Task statement: Format each line of the entries below as a row of a Markdown table with the columns Row and Line, numbering the rows in order and omitting blank lines.

Supplied records:
——

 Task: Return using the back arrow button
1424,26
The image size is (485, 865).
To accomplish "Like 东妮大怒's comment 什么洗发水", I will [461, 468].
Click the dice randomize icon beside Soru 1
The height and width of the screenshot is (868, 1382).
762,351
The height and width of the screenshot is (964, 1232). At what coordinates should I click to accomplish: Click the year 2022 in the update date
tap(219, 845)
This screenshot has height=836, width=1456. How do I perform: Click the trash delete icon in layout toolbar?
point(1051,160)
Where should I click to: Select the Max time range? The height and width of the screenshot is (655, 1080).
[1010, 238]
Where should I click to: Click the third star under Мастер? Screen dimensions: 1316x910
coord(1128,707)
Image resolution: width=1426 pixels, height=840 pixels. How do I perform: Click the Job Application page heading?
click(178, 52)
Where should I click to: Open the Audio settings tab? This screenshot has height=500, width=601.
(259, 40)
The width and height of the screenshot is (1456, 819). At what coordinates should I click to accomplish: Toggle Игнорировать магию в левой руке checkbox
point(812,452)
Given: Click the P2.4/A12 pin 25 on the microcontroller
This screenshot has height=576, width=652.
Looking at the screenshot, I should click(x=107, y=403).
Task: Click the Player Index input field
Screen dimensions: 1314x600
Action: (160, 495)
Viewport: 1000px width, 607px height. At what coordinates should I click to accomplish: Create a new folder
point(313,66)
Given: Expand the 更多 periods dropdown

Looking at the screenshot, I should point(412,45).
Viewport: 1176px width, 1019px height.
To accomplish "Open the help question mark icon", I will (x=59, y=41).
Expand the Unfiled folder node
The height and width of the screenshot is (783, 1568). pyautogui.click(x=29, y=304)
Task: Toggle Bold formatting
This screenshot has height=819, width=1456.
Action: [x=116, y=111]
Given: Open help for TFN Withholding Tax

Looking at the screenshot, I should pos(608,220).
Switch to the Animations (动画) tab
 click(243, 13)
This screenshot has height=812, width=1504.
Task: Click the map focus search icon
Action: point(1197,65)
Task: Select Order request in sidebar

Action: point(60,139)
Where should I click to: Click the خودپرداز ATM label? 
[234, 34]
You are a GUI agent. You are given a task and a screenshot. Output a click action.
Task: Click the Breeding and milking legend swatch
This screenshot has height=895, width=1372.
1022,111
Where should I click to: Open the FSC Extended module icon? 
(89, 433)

——

Response to the task:
| Row | Line |
|---|---|
| 1 |  Task: Return using the back arrow button |
| 2 | 1424,26 |
| 3 | The image size is (485, 865). |
| 4 | To accomplish "Like 东妮大怒's comment 什么洗发水", I will [461, 468]. |
| 5 | Click the dice randomize icon beside Soru 1 |
| 6 | The height and width of the screenshot is (868, 1382). |
| 7 | 762,351 |
| 8 | The height and width of the screenshot is (964, 1232). At what coordinates should I click to accomplish: Click the year 2022 in the update date |
| 9 | tap(219, 845) |
| 10 | This screenshot has height=836, width=1456. How do I perform: Click the trash delete icon in layout toolbar? |
| 11 | point(1051,160) |
| 12 | Where should I click to: Select the Max time range? The height and width of the screenshot is (655, 1080). |
| 13 | [1010, 238] |
| 14 | Where should I click to: Click the third star under Мастер? Screen dimensions: 1316x910 |
| 15 | coord(1128,707) |
| 16 | Image resolution: width=1426 pixels, height=840 pixels. How do I perform: Click the Job Application page heading? |
| 17 | click(178, 52) |
| 18 | Where should I click to: Open the Audio settings tab? This screenshot has height=500, width=601. |
| 19 | (259, 40) |
| 20 | The width and height of the screenshot is (1456, 819). At what coordinates should I click to accomplish: Toggle Игнорировать магию в левой руке checkbox |
| 21 | point(812,452) |
| 22 | Given: Click the P2.4/A12 pin 25 on the microcontroller |
| 23 | This screenshot has height=576, width=652. |
| 24 | Looking at the screenshot, I should click(x=107, y=403). |
| 25 | Task: Click the Player Index input field |
| 26 | Screen dimensions: 1314x600 |
| 27 | Action: (160, 495) |
| 28 | Viewport: 1000px width, 607px height. At what coordinates should I click to accomplish: Create a new folder |
| 29 | point(313,66) |
| 30 | Given: Expand the 更多 periods dropdown |
| 31 | Looking at the screenshot, I should point(412,45). |
| 32 | Viewport: 1176px width, 1019px height. |
| 33 | To accomplish "Open the help question mark icon", I will (x=59, y=41). |
| 34 | Expand the Unfiled folder node |
| 35 | The height and width of the screenshot is (783, 1568). pyautogui.click(x=29, y=304) |
| 36 | Task: Toggle Bold formatting |
| 37 | This screenshot has height=819, width=1456. |
| 38 | Action: [x=116, y=111] |
| 39 | Given: Open help for TFN Withholding Tax |
| 40 | Looking at the screenshot, I should pos(608,220). |
| 41 | Switch to the Animations (动画) tab |
| 42 |  click(243, 13) |
| 43 | This screenshot has height=812, width=1504. |
| 44 | Task: Click the map focus search icon |
| 45 | Action: point(1197,65) |
| 46 | Task: Select Order request in sidebar |
| 47 | Action: point(60,139) |
| 48 | Where should I click to: Click the خودپرداز ATM label?  |
| 49 | [234, 34] |
| 50 | You are a GUI agent. You are given a task and a screenshot. Output a click action. |
| 51 | Task: Click the Breeding and milking legend swatch |
| 52 | This screenshot has height=895, width=1372. |
| 53 | 1022,111 |
| 54 | Where should I click to: Open the FSC Extended module icon?  |
| 55 | (89, 433) |